Medicine is an unusual "market," a captive audience of sorts. And it is sustained by the biggest fear of all – the fear of death. So it’s really not a fair market, or a free market – in my mind, it’s not really a market at all. It’s something else, or at least it should be something else. This book is about that and a lot more. He’s going beyond just decrying the visible pieces that are obviously dysfunctional to characterize the underlying disease. Dr. Healy is not a gadfly as he has been called, or a martyr, or even a hero. He’s a doctor, and he’s written a book that proves his diagnostic skills. Back to reading…
You might know this already, but Dr Healy now has a blog http://davidhealy.org/blog
Thanks for the referral, Stephany. By the way, in this physician’s opinion, psychiatry started sliding down into that pit of despair when the profession so meekly and cluelessly allowed managed care to dictate what we could do as professionals.
What was the line I heard yesterday while watching Jurassic Park III, by the Sam Neill character?
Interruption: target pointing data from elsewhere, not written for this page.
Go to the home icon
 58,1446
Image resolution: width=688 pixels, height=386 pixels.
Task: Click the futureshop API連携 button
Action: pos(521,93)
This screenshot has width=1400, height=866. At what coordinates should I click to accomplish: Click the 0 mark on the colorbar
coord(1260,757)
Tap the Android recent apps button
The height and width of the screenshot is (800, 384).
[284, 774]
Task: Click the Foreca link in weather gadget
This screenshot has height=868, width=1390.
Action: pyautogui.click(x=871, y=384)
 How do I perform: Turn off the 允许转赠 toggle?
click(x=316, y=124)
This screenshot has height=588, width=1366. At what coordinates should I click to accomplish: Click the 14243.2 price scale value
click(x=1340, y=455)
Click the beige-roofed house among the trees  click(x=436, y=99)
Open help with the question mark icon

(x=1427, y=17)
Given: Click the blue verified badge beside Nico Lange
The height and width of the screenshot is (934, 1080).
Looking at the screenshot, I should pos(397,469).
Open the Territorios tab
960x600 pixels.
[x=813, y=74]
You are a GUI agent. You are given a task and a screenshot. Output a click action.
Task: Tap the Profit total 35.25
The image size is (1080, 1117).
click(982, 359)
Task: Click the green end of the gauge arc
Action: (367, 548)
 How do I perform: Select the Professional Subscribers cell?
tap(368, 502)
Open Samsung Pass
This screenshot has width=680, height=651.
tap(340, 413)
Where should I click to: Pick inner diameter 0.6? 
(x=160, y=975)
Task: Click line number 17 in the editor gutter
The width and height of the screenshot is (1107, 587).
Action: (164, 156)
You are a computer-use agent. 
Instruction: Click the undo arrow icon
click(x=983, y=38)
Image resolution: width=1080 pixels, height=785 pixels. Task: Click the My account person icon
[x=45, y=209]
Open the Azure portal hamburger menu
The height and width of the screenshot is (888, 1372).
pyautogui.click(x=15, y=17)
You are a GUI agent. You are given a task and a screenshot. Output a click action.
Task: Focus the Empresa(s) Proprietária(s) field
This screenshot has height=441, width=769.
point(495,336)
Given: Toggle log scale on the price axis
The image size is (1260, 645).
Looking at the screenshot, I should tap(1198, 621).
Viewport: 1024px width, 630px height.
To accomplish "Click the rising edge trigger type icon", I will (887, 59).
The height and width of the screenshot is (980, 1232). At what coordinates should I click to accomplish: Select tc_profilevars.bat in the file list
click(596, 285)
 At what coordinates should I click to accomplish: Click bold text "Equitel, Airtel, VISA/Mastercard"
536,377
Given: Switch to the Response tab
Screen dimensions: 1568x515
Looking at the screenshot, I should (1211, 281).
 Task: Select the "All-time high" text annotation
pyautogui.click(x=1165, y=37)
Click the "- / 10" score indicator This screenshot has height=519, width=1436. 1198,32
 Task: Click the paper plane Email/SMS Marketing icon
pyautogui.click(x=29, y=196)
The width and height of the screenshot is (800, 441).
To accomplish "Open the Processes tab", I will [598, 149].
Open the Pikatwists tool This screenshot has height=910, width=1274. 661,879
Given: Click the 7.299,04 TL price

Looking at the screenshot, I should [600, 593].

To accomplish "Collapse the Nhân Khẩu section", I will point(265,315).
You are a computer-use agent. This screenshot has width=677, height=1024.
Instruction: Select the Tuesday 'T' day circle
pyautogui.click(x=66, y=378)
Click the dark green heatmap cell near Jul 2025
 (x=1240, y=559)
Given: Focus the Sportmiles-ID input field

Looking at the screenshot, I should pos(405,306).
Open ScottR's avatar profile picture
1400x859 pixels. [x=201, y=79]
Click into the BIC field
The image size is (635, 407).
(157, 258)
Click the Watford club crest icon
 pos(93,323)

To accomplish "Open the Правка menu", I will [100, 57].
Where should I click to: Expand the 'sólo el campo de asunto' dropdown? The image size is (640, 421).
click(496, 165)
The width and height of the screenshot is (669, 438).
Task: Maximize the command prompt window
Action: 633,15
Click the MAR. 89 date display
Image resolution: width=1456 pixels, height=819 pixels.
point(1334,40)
Oh yeah, something like this, “a lot of terrible things happened with people who started out with nothing but good intentions.”
Sort of like what I have come to experience in my life, “no good deed goes unpunished.” Still think we as a profession should have gone on strike back in the 90’s when managed care started to go out of control. Yeah, all those “qualified” substitutes would have just stepped right in and saved the day. NOT!
I scream at those ads, too, Mickey. You are not alone.